Metrics vs Traces for Performance
Different views.
Overview
Metrics and traces are not competing observability signals; they are complementary views of the same system. Metrics show aggregate behaviour over time at low cost; traces show per-request detail at higher cost. Performance investigation almost always uses both: metrics narrow the question, traces answer it. Treating either one as “the” observability signal leaves the other half of the problem invisible.
- Two different views of the same system. Metrics aggregate; traces follow individual requests. Both are needed; neither is sufficient.
- Metrics for aggregate trends. Per-service latency, error rate, throughput over time. The dashboards on-call watches.
- Traces for per-request detail. The end-to-end path of a single request through the system. The data that explains why p99 spiked.
- Combined investigation plus per-tier budget. Metrics narrow the question, traces resolve it; per-tier observability budget keeps both affordable.
The approach
Three habits produce fast root cause: metrics for trends, traces for investigation, and the discipline to use both together rather than picking a favourite.

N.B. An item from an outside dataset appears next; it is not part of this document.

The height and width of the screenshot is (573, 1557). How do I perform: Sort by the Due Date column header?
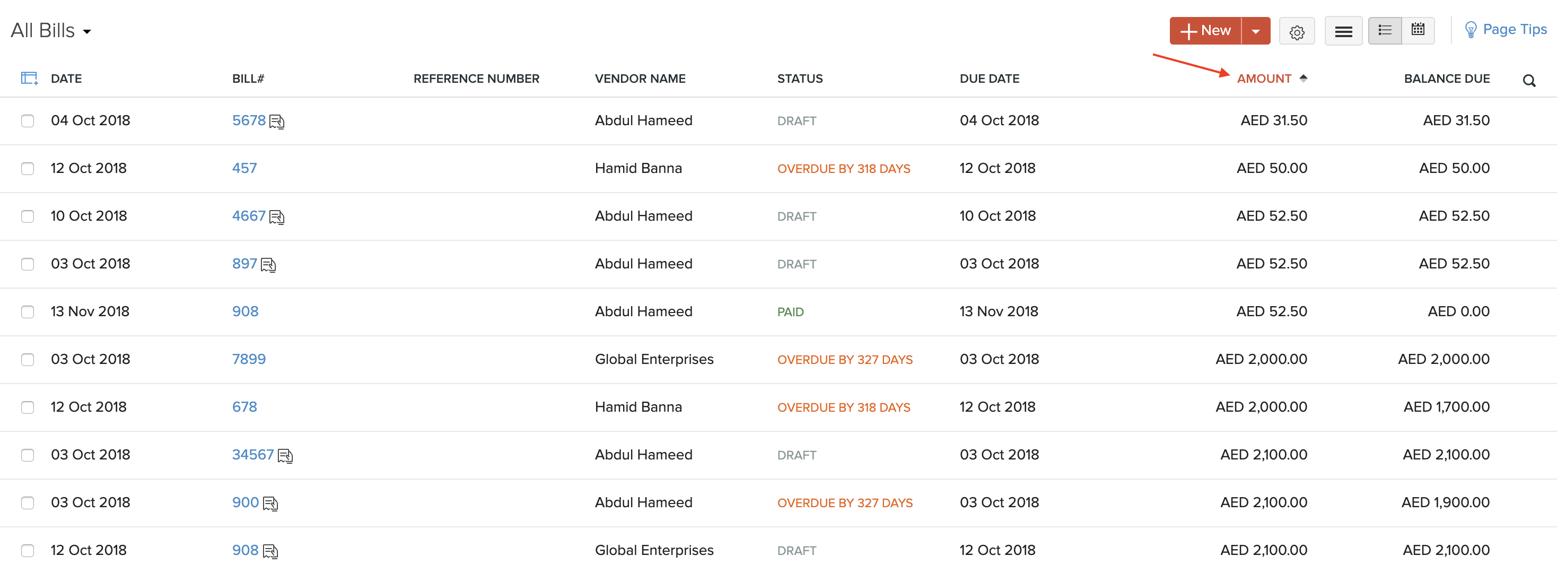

- Metrics for trends. Per-service latency, error rate, throughput on the standing dashboard. The view operations starts every shift with.
- Traces for investigation. Per-request path with span timing. The data that turns “p99 is high” into “this database call is slow”.

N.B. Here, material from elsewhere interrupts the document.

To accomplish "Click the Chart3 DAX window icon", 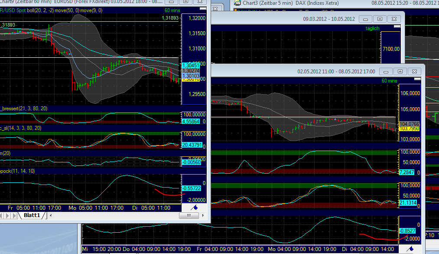I will [237, 3].
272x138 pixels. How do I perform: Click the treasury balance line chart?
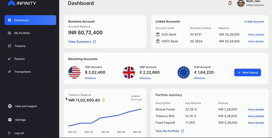[105, 118]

- Combined investigation flow. Metrics narrow which service or endpoint is misbehaving; traces explain why.
- Per-tier observability budget plus documented strategy. Sampling and retention tuned per tier; per-team the observability strategy lives in the runbook.
Why this compounds
Each combined investigation deepens the team’s observability fluency. The patterns transfer between services; new services inherit the metric/trace conventions instead of recreating them.
- Faster root cause. Right signal for the question cuts MTTR on the recurring incident classes.
- Cost efficiency. Sampling traces and aggregating metrics keeps observability spend matched to value.
- Engineering culture shifts. Investigation moves from guessing to evidence. PR reviews start citing trace data.
- Year-one investment, year-two habit. First combined investigation is heavy lift. By year two, the metric-then-trace flow is muscle memory.